Line count for "agent": report how many lines in this material hold that string, with the number alone as the answer.

> **Data**:
__________________________________________________

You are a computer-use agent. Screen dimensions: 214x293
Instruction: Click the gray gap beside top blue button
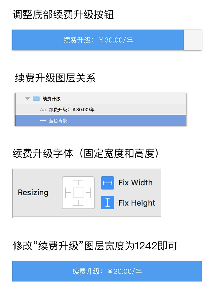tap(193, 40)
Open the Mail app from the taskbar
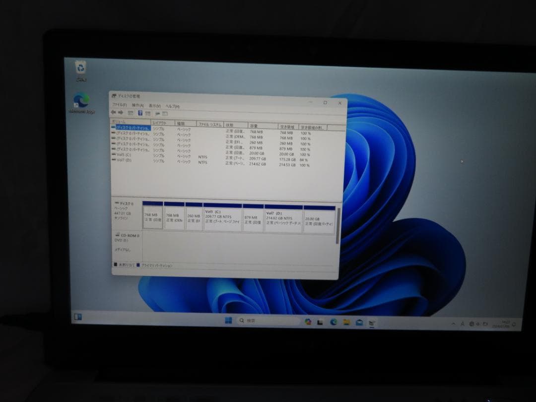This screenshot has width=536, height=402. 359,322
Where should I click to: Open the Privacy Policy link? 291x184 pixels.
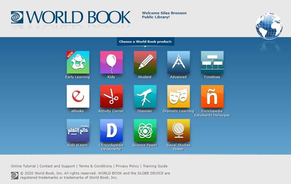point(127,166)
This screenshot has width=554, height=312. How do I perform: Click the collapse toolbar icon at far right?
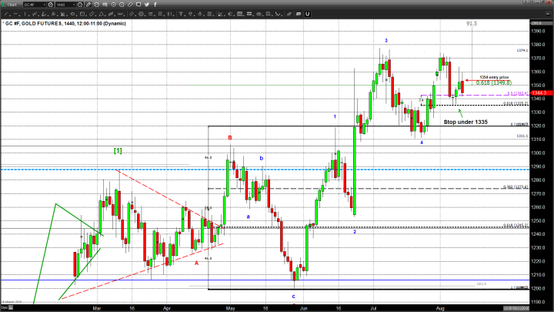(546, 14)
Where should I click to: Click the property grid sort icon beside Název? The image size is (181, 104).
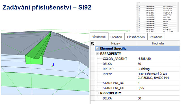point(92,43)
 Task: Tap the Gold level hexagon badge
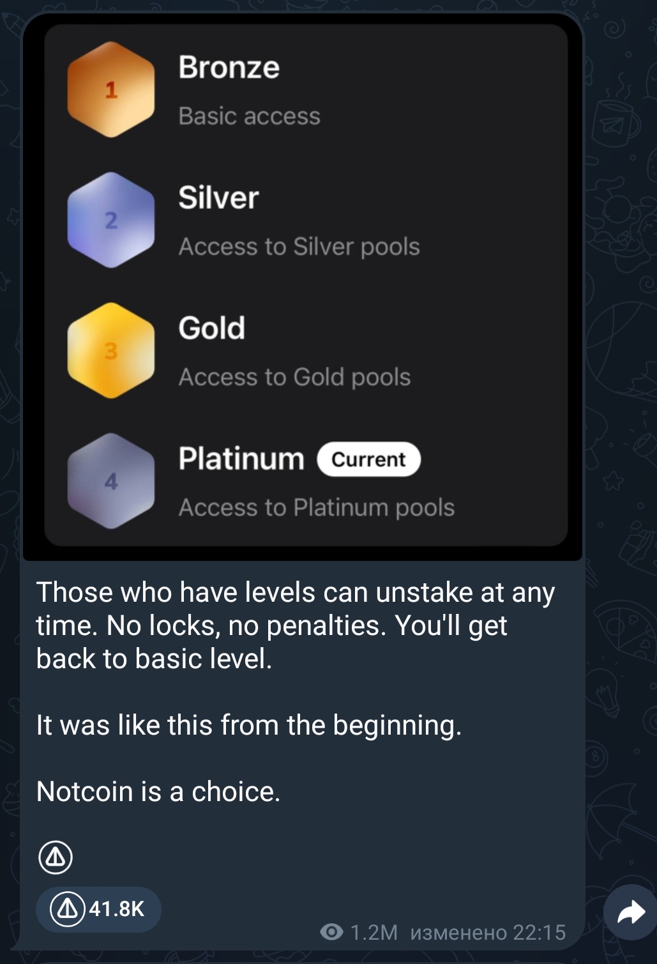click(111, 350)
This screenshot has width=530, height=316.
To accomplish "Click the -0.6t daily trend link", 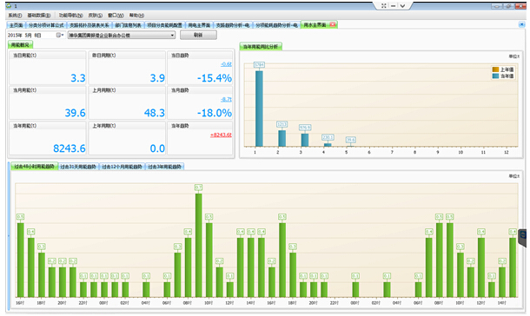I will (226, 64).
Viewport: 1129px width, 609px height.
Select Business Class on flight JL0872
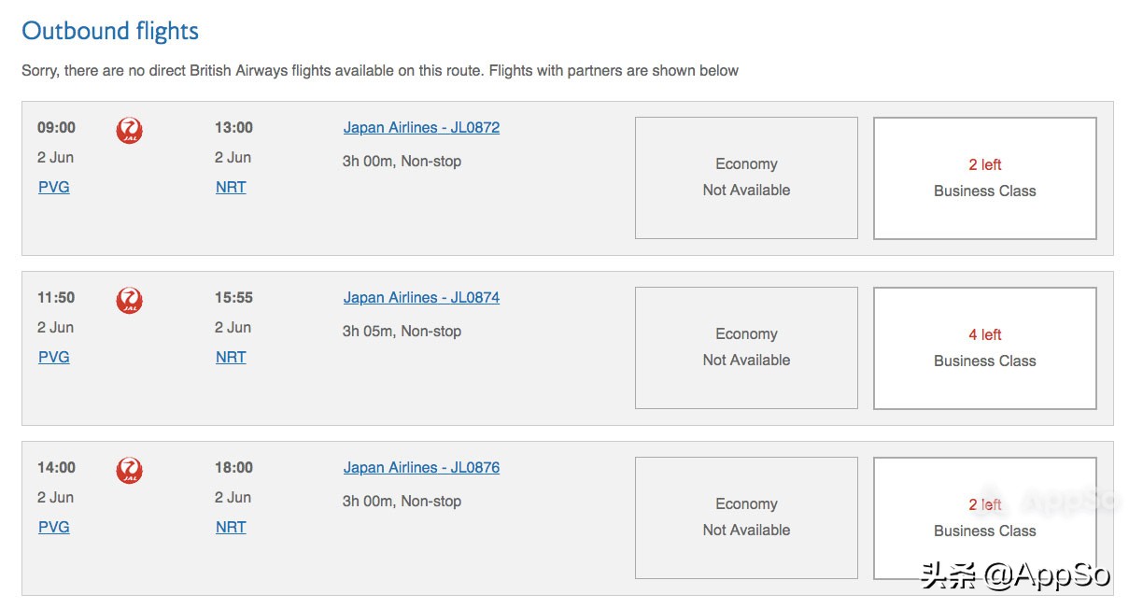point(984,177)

__________________________________________________

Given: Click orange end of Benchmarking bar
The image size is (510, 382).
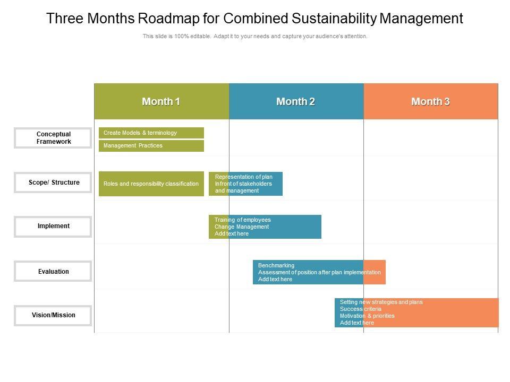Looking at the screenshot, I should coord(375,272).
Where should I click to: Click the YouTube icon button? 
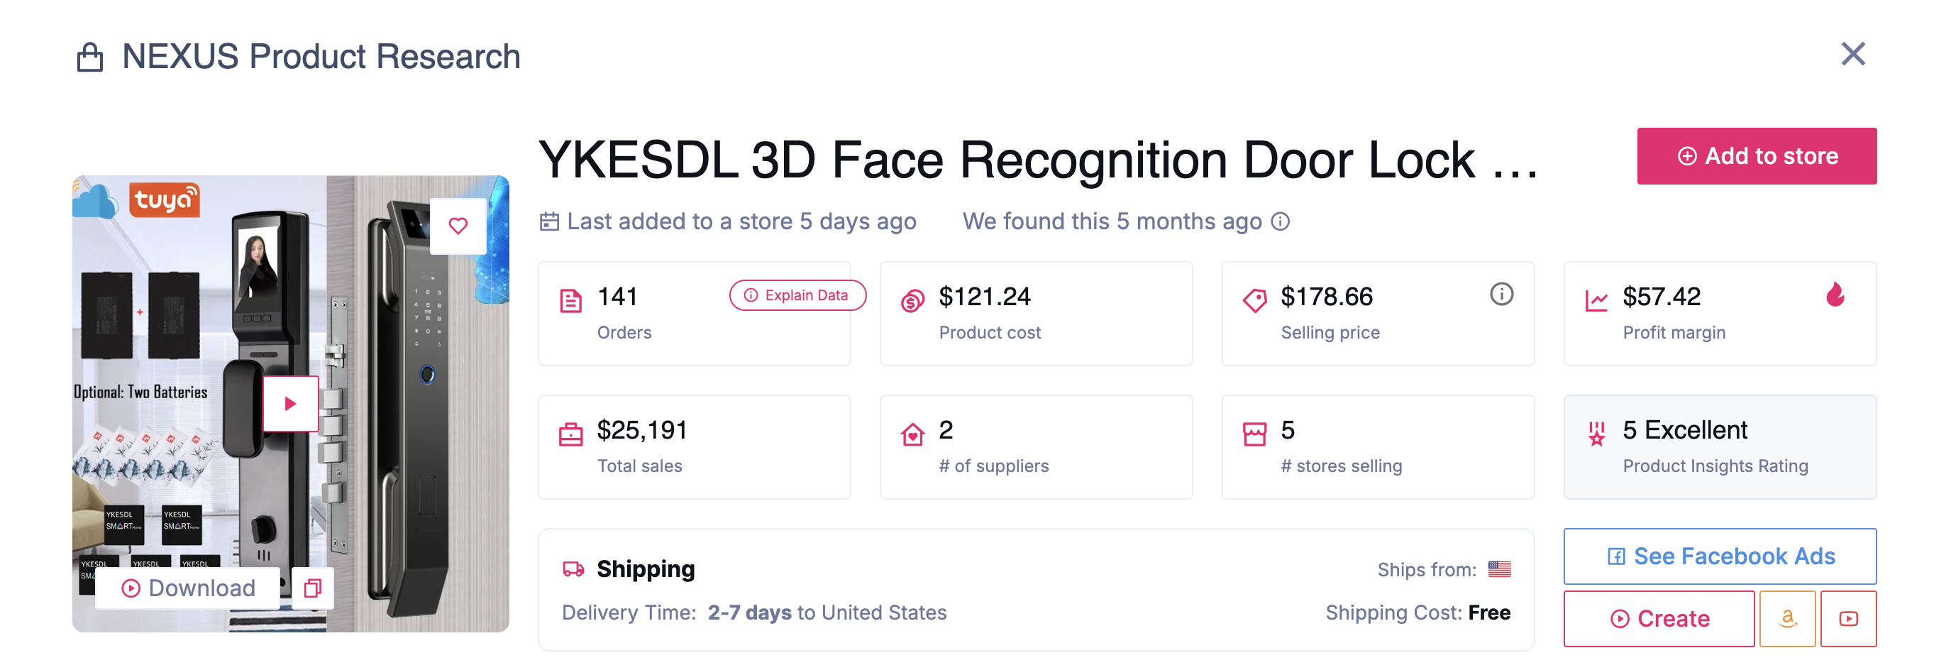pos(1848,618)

__________________________________________________

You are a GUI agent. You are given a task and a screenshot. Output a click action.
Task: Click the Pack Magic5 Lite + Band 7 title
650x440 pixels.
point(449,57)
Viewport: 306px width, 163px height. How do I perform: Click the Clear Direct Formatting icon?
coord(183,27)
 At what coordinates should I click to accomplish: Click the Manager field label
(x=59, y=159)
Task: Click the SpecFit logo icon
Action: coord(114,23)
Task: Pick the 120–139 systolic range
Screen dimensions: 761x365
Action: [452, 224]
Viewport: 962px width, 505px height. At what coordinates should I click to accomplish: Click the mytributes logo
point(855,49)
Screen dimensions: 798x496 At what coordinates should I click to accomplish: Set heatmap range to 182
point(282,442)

__________________________________________________

> **Solution for this task**:
2